Exercise directions: Select and copy each line of the rows below that contains the word "perform". Letter case counts.

— Start Exercise material —

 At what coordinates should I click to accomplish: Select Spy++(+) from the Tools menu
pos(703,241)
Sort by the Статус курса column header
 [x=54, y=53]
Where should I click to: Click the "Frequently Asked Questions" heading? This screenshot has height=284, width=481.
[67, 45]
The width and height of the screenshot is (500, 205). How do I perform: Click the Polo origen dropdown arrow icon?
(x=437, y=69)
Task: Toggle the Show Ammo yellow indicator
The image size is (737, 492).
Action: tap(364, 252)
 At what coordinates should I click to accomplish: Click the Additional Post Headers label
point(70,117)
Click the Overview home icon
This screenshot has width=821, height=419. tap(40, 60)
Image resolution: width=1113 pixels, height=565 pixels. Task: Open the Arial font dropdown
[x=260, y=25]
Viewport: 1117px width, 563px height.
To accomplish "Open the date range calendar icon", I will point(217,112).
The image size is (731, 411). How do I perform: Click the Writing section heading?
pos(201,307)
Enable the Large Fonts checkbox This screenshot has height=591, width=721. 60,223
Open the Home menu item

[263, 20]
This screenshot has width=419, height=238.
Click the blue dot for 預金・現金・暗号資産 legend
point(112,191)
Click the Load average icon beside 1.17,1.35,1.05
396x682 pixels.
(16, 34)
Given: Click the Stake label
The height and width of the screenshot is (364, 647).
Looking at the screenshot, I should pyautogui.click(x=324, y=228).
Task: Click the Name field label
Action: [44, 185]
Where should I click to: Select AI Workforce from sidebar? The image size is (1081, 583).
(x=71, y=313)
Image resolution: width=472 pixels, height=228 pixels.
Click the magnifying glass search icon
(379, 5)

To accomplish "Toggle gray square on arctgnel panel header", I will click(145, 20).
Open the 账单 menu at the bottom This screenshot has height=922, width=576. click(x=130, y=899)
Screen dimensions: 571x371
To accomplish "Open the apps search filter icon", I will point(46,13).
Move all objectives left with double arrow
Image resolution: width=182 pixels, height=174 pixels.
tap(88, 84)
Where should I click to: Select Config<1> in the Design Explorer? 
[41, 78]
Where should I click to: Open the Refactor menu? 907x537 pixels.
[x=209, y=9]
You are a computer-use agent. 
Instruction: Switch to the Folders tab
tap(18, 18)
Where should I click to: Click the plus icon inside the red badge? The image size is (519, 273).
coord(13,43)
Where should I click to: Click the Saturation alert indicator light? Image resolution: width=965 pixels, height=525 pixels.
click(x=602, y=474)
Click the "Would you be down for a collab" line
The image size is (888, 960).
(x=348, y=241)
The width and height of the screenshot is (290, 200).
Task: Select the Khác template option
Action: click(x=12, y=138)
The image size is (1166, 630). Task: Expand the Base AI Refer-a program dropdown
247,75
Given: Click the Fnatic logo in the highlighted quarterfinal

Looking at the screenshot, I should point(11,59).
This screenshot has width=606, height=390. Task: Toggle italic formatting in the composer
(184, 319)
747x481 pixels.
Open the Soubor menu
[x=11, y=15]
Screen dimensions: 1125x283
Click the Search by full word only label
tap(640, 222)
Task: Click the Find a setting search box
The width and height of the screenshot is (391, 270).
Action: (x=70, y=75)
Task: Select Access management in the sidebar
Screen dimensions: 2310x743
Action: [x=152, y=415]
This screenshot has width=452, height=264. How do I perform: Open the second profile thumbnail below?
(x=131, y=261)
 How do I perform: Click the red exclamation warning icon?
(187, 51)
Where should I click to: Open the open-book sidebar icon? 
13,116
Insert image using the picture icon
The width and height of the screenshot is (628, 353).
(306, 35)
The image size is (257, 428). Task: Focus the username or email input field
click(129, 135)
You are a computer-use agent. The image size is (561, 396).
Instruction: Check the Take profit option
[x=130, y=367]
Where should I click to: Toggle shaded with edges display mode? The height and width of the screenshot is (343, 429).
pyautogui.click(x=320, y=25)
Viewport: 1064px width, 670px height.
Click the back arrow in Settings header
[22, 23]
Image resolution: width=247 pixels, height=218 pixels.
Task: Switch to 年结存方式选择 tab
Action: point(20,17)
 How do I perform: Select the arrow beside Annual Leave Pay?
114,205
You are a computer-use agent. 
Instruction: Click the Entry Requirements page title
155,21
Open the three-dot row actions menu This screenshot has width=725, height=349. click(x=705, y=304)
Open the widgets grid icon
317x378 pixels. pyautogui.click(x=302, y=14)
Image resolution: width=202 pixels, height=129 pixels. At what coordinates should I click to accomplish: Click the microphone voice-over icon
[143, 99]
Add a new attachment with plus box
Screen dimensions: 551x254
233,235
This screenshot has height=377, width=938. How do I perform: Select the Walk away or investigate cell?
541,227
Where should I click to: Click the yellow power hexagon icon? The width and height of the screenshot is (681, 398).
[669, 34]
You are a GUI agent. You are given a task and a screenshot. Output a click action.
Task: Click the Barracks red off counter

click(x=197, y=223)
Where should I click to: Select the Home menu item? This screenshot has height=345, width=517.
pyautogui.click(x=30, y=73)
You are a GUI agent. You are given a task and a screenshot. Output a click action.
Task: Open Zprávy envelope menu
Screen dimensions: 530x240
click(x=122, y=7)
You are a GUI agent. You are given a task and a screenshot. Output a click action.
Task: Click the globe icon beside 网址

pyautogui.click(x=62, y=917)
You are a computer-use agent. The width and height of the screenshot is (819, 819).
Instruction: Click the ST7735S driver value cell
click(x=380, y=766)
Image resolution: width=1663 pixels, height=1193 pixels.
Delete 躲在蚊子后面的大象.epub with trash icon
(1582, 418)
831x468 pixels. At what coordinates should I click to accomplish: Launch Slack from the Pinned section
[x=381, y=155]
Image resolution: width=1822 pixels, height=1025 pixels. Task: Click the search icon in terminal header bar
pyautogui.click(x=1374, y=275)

— End Exercise material —

Solution for this exercise:
The width and height of the screenshot is (500, 205). How do I perform: Click the Polo origen dropdown arrow icon?
The image size is (731, 411). How do I perform: Click the Writing section heading?
This screenshot has width=452, height=264. How do I perform: Open the second profile thumbnail below?
 How do I perform: Click the red exclamation warning icon?
 How do I perform: Select the arrow beside Annual Leave Pay?
This screenshot has height=377, width=938. How do I perform: Select the Walk away or investigate cell?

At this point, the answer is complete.